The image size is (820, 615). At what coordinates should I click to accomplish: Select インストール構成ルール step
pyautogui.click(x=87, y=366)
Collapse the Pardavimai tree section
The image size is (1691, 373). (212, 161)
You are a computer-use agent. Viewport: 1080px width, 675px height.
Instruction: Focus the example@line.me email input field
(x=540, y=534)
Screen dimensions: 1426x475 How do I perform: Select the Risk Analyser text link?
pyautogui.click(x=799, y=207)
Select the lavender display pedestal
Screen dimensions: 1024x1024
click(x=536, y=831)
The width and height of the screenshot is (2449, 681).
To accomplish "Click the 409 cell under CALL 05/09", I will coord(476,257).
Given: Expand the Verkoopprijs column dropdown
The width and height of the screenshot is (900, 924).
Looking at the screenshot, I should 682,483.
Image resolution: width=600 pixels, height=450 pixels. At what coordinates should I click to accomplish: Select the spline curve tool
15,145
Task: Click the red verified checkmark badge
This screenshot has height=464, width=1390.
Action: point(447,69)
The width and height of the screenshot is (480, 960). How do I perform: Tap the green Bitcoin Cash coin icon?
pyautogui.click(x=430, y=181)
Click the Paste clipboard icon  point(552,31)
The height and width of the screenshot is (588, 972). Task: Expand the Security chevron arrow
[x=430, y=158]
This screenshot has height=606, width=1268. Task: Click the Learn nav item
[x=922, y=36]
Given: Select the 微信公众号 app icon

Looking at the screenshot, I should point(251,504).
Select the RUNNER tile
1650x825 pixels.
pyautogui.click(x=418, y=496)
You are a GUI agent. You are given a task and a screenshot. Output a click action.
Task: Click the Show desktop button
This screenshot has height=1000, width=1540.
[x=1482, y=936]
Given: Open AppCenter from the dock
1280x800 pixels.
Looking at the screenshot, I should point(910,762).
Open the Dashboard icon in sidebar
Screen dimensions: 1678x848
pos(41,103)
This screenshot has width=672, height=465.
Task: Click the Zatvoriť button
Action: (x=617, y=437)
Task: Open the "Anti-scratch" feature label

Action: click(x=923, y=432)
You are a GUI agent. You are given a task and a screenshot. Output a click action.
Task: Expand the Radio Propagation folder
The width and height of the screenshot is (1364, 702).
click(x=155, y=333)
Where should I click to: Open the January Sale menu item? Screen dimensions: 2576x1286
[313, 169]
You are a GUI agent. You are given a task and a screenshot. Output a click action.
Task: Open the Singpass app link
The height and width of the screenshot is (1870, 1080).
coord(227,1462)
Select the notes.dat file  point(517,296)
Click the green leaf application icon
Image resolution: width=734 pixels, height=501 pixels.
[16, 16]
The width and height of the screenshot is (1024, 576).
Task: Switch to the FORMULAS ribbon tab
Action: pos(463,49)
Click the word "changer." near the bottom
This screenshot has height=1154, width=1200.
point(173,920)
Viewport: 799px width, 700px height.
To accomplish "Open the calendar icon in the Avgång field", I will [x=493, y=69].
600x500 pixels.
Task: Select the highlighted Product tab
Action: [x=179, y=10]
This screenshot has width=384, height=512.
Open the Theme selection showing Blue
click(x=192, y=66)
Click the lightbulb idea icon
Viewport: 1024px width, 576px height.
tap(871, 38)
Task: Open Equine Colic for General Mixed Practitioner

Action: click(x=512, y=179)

▸ **Task statement**: Nothing outside this range should appear: the lines from the start of the listing through the line with "Task: Expand the Radio Propagation folder", each reproduced exactly, both ends included.

▸ **Answer to this exercise**:
The image size is (820, 615). At what coordinates should I click to accomplish: Select インストール構成ルール step
pyautogui.click(x=87, y=366)
Collapse the Pardavimai tree section
The image size is (1691, 373). (212, 161)
You are a computer-use agent. Viewport: 1080px width, 675px height.
Instruction: Focus the example@line.me email input field
(x=540, y=534)
Screen dimensions: 1426x475 How do I perform: Select the Risk Analyser text link?
pyautogui.click(x=799, y=207)
Select the lavender display pedestal
Screen dimensions: 1024x1024
click(x=536, y=831)
The width and height of the screenshot is (2449, 681).
To accomplish "Click the 409 cell under CALL 05/09", I will coord(476,257).
Given: Expand the Verkoopprijs column dropdown
The width and height of the screenshot is (900, 924).
Looking at the screenshot, I should 682,483.
Image resolution: width=600 pixels, height=450 pixels. At what coordinates should I click to accomplish: Select the spline curve tool
15,145
Task: Click the red verified checkmark badge
This screenshot has height=464, width=1390.
Action: point(447,69)
The width and height of the screenshot is (480, 960). How do I perform: Tap the green Bitcoin Cash coin icon?
pyautogui.click(x=430, y=181)
Click the Paste clipboard icon  point(552,31)
The height and width of the screenshot is (588, 972). Task: Expand the Security chevron arrow
[x=430, y=158]
This screenshot has height=606, width=1268. Task: Click the Learn nav item
[x=922, y=36]
Given: Select the 微信公众号 app icon

Looking at the screenshot, I should point(251,504).
Select the RUNNER tile
1650x825 pixels.
pyautogui.click(x=418, y=496)
You are a GUI agent. You are given a task and a screenshot. Output a click action.
Task: Click the Show desktop button
This screenshot has height=1000, width=1540.
[x=1482, y=936]
Given: Open AppCenter from the dock
1280x800 pixels.
Looking at the screenshot, I should point(910,762).
Open the Dashboard icon in sidebar
Screen dimensions: 1678x848
pos(41,103)
This screenshot has width=672, height=465.
Task: Click the Zatvoriť button
Action: (x=617, y=437)
Task: Open the "Anti-scratch" feature label

Action: click(x=923, y=432)
You are a GUI agent. You are given a task and a screenshot. Output a click action.
Task: Expand the Radio Propagation folder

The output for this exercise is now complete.